Dahulu kala di kawasan puncak tepatnya di lereng Gunung Lemo kompleks Pegunungan Mega Mendung terdapat sebuah kerajaan besar bernama Kerajaan Kutatanggeuhan, nama kerajaan ini berasal dari kata “Kuta” yang berarti tempat dan “Tanggeuhan” yang berarti andalan. Kerajaan ini sering disebut Kerajaan Kemuning Kewangi. Kerajaan ini dipimpin oleh seorang raja yang arif dan bijaksana bernama Prabu Swarnalaya. Beliau didampingi oleh seorang permaisuri yang baik hati dan bersifat keibuan, bernama Ratu Purbamanah.
Dalam masa kepemimpinan Prabu
Swarnalaya, kerajaan ini mengalami masa keemasannya, negeri ini terkenal damai,
subur, makmur, dan tentram. Tak ada satupun keluarga yang kekurangan sandang,
pangan maupun papan. Walaupun demikian nampaknya Sang Prabu dan Permaisuri
belum merasa bahagia. Mengapa? Karena setelah bertahun-tahun membina hubungan
suami istri merek belum juga dikarunia seorang putra. Berbagai upaya telah
dilakukan seperti meminum ramuan tradisional, konsultasi dengan dukun
beranak, dan berbagai usaha lainnya namun tidak berhasil. Hingga suatu
hari, Sang Prabu memutuskan untuk bertapa (semedi) memohon bantuan Yang Maha
Kuasa. Setelah sekian lama beliau bersemedi dengan khusuk, maka pada suatu hari
beliau mendengar suara gaib yang berkata “Wahai cucuku Prabu Swarnalaya, apakah
yang engkau inginkan? Mintalah kepada Tuhan-Mu!”
“Hamba ingin sekali memeliki seorang
anak”.
“Kalau begitu pulanglah”, jawab
suara itu kemudian.
Tidak lama kemudian seteleh
peristiwa itu terjadi, Sang Permaisuri dinyatakan hamil. Sembilan bulan sepuluh
hari kemudian lahirlah seorang Puteri yang diberi nama Nyi Mas Gilang Rukmini,
ada pula yang menyebutnya Nyi Mas Ratu Dewi Kencana Wungu Kuncung Biru. Kehadiran
Sang Puteri disambut meriah dengan mengadakan pesta tujuh hari tujuh malam
sebagai ungkapan kegembiraan yang tidak terhingga.

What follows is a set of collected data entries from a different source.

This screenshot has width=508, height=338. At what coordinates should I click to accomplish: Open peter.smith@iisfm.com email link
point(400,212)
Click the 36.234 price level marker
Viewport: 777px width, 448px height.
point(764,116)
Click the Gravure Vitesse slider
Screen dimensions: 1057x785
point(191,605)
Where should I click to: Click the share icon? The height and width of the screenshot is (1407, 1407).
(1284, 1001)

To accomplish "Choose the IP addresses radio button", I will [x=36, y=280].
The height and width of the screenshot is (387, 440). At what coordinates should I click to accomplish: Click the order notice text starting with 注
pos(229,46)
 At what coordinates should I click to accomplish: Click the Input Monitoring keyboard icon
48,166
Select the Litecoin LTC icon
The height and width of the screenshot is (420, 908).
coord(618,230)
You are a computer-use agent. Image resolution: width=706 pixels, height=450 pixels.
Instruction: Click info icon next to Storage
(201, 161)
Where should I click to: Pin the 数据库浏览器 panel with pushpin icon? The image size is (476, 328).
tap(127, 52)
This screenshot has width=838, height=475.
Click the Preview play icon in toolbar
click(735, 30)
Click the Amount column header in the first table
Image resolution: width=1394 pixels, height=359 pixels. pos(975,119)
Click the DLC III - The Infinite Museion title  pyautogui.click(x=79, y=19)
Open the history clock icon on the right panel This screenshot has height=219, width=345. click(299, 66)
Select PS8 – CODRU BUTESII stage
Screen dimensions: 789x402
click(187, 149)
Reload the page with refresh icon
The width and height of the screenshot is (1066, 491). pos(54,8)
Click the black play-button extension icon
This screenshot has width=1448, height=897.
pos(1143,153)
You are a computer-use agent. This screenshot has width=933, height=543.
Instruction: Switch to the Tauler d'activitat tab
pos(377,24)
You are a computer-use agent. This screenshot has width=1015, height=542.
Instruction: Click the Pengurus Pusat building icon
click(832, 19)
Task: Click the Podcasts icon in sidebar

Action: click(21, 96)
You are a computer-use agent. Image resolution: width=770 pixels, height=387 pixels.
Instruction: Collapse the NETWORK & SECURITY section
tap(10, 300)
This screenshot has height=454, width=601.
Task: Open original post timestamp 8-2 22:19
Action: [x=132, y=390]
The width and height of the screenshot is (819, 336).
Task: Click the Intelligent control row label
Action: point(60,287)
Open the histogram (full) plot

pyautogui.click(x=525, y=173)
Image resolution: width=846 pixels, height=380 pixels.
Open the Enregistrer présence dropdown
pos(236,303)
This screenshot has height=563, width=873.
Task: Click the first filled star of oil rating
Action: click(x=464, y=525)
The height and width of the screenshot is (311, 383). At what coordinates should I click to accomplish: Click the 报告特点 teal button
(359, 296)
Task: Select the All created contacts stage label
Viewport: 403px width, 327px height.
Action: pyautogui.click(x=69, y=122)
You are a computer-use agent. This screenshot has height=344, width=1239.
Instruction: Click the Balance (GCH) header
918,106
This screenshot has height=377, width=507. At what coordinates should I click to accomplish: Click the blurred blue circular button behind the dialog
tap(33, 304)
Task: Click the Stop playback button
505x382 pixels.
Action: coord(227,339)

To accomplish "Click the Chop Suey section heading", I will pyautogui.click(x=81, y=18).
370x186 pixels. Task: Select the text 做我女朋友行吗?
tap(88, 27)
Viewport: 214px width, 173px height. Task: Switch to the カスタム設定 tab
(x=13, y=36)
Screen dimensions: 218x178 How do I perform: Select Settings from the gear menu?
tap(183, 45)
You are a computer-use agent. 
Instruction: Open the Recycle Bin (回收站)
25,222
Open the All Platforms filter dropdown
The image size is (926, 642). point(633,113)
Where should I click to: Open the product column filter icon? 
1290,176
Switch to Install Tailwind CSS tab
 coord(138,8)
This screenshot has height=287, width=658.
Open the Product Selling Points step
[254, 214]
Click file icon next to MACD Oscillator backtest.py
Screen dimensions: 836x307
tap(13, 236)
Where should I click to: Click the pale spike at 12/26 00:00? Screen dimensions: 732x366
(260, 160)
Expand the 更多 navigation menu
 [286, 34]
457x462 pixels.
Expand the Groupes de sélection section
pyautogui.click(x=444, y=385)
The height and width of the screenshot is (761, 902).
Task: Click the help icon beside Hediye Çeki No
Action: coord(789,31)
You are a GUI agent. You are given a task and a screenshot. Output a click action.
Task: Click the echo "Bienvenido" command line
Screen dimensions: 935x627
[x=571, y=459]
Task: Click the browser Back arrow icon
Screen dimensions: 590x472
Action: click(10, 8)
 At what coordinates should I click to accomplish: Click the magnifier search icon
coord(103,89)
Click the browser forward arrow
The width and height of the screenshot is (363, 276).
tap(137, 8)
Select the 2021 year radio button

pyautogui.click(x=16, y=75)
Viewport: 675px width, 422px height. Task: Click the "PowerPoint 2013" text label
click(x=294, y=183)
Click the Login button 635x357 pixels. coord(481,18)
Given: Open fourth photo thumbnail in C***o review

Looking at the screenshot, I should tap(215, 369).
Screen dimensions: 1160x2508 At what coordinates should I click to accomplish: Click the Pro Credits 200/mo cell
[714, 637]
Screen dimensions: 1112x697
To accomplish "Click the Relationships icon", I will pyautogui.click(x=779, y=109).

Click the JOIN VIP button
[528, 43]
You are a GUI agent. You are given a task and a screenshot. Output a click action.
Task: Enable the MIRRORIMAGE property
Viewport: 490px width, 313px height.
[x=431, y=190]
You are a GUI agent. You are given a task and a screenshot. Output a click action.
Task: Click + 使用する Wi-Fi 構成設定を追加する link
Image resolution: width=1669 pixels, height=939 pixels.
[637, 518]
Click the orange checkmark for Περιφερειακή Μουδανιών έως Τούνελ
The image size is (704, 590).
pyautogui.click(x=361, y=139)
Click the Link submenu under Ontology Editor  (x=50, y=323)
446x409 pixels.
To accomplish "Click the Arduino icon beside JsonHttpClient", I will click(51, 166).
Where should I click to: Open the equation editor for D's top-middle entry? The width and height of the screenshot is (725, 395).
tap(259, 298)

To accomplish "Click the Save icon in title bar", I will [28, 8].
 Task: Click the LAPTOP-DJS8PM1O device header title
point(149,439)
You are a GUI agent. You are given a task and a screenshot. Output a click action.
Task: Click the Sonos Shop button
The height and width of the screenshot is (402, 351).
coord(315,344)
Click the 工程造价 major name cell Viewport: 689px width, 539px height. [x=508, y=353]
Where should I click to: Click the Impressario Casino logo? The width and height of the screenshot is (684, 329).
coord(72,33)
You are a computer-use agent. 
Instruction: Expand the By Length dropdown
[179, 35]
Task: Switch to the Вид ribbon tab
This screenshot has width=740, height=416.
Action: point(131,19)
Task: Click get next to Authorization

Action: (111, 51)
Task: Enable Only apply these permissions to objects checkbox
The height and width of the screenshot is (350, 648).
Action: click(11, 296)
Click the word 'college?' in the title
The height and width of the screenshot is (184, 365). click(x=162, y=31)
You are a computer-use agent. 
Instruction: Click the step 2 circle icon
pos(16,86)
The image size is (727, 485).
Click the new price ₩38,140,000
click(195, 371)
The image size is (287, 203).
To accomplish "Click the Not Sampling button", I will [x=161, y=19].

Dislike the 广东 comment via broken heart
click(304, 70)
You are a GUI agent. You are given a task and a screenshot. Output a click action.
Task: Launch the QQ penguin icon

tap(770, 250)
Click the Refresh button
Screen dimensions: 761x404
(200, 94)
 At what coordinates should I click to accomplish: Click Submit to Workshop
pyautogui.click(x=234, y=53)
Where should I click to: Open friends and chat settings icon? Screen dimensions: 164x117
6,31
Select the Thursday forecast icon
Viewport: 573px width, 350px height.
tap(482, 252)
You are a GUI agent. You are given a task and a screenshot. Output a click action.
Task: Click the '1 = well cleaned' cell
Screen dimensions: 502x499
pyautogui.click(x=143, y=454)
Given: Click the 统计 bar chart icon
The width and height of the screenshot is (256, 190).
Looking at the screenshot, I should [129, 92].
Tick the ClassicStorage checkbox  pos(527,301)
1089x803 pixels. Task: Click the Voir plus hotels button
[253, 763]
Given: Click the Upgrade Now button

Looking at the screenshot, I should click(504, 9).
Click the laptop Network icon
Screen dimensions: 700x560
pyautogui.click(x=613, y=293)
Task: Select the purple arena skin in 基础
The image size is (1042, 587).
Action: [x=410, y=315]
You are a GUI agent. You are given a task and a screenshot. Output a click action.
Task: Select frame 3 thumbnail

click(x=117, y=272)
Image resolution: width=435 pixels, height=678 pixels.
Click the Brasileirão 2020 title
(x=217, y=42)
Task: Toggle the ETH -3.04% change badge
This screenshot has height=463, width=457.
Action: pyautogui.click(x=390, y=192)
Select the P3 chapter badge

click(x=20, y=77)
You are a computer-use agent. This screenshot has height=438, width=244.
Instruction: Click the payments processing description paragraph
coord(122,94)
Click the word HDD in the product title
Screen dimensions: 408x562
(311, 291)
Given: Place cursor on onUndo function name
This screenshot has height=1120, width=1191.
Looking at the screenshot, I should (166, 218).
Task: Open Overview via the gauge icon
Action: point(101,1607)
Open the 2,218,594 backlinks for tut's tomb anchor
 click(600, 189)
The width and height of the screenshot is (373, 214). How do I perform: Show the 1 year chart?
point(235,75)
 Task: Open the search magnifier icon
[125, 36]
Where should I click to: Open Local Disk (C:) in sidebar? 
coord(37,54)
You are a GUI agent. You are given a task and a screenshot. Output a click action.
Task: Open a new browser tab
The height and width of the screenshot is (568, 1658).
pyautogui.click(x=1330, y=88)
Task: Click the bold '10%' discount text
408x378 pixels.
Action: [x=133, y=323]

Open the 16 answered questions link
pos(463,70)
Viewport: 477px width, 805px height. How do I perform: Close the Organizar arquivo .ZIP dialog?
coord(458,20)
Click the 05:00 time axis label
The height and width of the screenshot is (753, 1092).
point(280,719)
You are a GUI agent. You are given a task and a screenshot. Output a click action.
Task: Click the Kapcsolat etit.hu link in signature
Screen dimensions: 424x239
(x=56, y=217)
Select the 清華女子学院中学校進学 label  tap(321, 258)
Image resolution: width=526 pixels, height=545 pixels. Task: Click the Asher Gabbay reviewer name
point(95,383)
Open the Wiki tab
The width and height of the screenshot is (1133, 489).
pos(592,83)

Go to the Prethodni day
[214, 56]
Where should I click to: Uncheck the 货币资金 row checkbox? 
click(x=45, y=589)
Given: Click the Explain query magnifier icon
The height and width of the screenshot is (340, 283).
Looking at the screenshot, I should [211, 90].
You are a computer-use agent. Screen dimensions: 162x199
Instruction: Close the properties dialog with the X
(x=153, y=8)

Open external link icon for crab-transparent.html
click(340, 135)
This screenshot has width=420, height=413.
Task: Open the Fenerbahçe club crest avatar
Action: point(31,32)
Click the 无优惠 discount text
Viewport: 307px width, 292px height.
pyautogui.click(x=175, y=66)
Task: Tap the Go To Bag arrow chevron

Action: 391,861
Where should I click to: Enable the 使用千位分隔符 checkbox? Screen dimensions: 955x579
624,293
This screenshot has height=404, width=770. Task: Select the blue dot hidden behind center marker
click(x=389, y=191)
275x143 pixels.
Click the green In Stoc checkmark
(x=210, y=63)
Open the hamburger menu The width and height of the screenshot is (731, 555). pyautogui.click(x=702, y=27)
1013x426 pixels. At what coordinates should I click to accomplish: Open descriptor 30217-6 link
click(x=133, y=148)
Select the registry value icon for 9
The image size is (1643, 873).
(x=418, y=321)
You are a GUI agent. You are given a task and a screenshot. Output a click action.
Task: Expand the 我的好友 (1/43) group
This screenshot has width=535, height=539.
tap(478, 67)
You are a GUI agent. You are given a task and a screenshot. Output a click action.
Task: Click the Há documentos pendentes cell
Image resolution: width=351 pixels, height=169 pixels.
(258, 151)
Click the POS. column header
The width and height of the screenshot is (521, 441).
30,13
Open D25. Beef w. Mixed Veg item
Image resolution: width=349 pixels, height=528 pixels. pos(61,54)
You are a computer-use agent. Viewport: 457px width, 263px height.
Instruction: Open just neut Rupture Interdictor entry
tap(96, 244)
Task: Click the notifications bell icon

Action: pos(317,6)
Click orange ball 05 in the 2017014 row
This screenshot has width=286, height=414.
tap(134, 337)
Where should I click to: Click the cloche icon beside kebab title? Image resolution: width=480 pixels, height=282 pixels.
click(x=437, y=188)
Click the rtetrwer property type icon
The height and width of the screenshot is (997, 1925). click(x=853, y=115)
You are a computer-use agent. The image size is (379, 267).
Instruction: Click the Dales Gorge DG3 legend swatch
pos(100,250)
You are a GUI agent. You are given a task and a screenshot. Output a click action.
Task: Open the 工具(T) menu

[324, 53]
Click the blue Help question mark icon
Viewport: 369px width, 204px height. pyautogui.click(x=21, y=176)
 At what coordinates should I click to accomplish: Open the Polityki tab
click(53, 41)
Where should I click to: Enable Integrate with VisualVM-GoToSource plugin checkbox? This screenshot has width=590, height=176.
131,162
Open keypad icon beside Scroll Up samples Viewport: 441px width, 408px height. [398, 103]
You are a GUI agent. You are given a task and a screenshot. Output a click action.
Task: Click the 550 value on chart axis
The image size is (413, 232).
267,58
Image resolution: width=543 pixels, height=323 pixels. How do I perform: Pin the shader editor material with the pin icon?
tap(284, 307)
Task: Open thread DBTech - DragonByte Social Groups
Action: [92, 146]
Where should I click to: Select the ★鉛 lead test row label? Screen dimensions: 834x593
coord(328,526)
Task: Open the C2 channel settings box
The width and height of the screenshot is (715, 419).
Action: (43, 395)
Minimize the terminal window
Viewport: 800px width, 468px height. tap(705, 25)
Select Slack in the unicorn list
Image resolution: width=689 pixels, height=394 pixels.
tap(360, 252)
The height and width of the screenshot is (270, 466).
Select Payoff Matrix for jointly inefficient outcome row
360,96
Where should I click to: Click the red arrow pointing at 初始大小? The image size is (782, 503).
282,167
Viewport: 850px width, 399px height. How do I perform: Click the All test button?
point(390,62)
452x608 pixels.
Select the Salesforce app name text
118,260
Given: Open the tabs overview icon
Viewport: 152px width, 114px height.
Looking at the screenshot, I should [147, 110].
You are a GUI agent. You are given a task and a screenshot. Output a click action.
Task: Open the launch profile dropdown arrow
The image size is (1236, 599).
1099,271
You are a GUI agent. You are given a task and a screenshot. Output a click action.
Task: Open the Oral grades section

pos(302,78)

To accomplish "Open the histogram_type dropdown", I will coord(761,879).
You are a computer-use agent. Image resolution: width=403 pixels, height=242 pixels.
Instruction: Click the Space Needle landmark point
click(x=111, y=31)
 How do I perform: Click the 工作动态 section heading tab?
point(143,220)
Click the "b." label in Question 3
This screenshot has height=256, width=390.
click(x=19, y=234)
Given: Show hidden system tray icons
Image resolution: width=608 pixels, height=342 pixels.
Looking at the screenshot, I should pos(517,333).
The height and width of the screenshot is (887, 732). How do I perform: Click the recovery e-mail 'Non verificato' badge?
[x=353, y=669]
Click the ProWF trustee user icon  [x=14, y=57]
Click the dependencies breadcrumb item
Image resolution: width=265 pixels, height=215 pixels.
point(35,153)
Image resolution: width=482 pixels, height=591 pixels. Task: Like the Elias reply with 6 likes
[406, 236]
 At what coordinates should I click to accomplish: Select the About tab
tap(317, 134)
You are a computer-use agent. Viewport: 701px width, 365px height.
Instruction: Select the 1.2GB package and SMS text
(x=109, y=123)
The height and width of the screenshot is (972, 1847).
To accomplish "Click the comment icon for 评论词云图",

Berbagai hadiah dan
bingkisan berdatangan dari berbagai kerajaan termasuk dari warga Kerajaan
Kutatanggeuhan sendiri.
Semakin dewasa Sang Puteri semakin
menampakkan kecantikannya. Dan sebagai puteri tunggal, tak heran bila kedua
orang tuanya beserta warga kerajaannya sangat memanjakannya. Menginjak usia
ke-17, kecantikan Sang Puteri tidak ada duanya di seluruh tanah Pasundan. Dalam
perayaan hari ulang tahunnya yang ke-17, Puteri Gilang Rukmii menginginkan agar
tiap helai rambutnya dihiasi emas permata. Mendengar keinginan Sang Puteri,
seluruh warga dari berbagai pelosok negeri ingin menyumbangkan sebagian
hartanya agar keinginan Sang Puteri dapat terwujud.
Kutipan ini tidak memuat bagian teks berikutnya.